3.2 You agree that you are deemed to accept the terms of this Licence upon installation of Enhanced Software.
4. Licence Key
4.1 The Licence Key issued to you for Enhanced Software is issued exclusively to you and for your use only. You shall not distribute or disclose any Licence Key issued to you to any third party. Licence Keys may be embedded into the compiled code of the 51D Software (see http://51degrees.com/Support/Documentation/Framework/LicenceKey.aspx for guidance). You remain liable to us for any misuse or unauthorised use of the Licence Key by any person whether or not you comply with our published guidance.
4.2 51D Software contains functionality allowing us to query any web-based installations to confirm which Licence Key that Derived Program is using. You agree that you will not and will ensure that Customers will not attempt to block or otherwise interfere with that functionality.
5. Third-Party Software
5.1 Third party software may be packaged with Enhanced Software for your convenience only. Third party software is licensed on separate terms. You are responsible for complying with the terms of all third party licences.
6.1 Other than as provided for above, you will not permit any third party to use Enhanced Software. You will not use Enhanced Software on behalf of or for the benefit of any third party in any way whatsoever, including, without limitation, using Enhanced Software for the purpose of operating a bureau service.
6.2 For the avoidance of doubt, these obligations are without limitation to your undertakings in clauses 2 and 5 of the General Terms and Conditions.
6.3 During the period of ninety days from the date you enter into this Licence (“the Warranty Period”), the Enhanced Software as supplied to you by us will, when used in accordance with its Documentation, perform substantially in accordance with its capabilities described in the Documentation. If it does not, we refer to that as a “Defect”.

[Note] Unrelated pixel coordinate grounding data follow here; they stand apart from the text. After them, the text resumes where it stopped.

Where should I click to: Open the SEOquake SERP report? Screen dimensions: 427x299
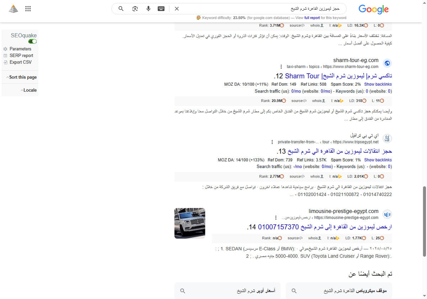point(20,55)
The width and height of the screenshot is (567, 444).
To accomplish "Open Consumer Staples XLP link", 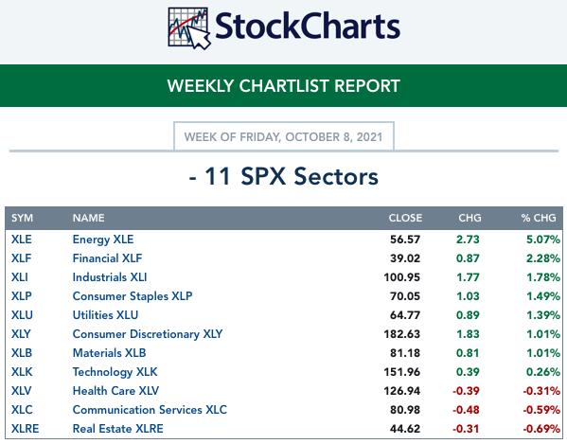I will 133,296.
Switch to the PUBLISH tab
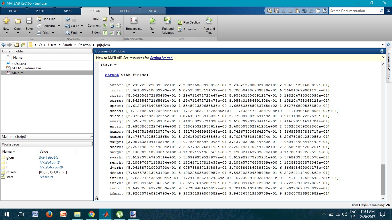The image size is (392, 220). [124, 11]
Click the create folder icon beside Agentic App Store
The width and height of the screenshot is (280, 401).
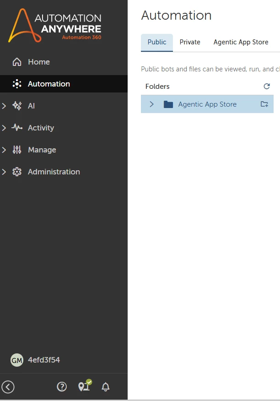pos(264,104)
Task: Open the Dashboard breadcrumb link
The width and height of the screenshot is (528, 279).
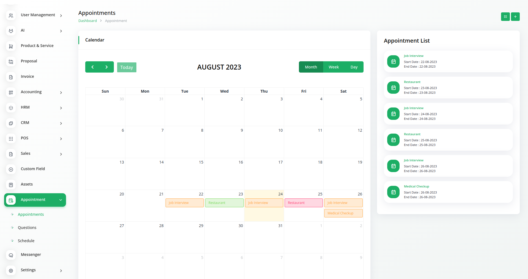Action: 87,21

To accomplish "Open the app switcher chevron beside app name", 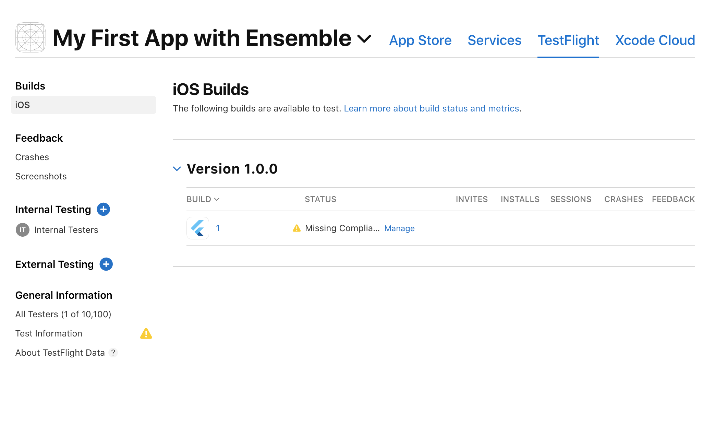I will click(364, 39).
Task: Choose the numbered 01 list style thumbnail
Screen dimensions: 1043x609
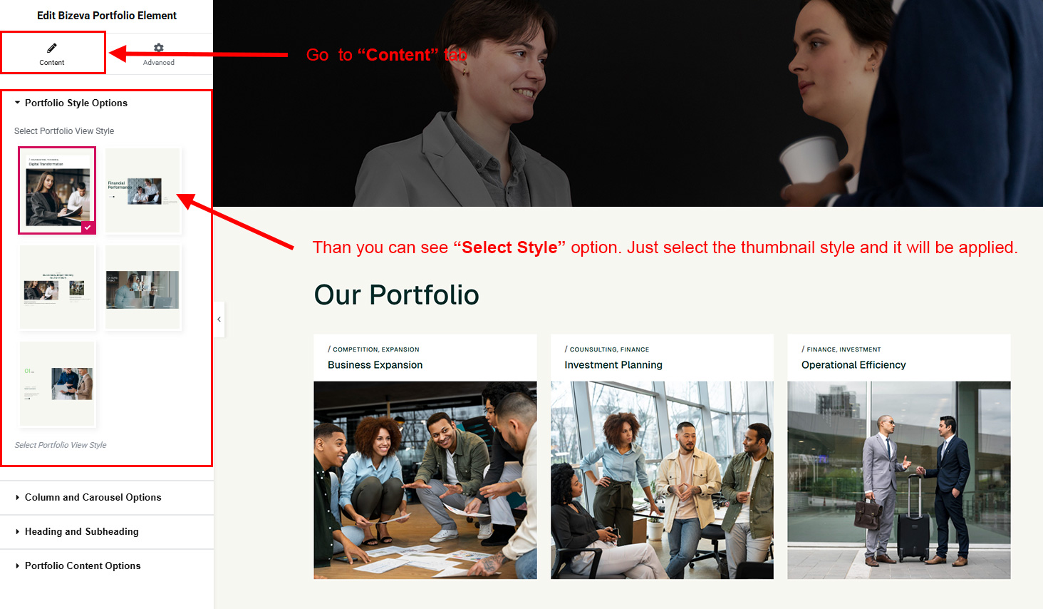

6.4 Provided that you notify us in writing of a Defect during the Warranty Period, and you have complied with all of the terms of this Licence, we will, at our sole option, either repair or replace the Enhanced Software so as to conform with its Documentation. You will make available all information and resources (including access to your infrastructure, if reasonably required) that may be necessary to assist us in resolving the Defect, including sufficient information to enable us to recreate the Defect. In the event that a warranty claim is made and it eventuates that the alleged Defect was caused by you or your suppliers, the time taken to attend to such rectification may be changed by us in accordance with the Support and Maintenance Terms.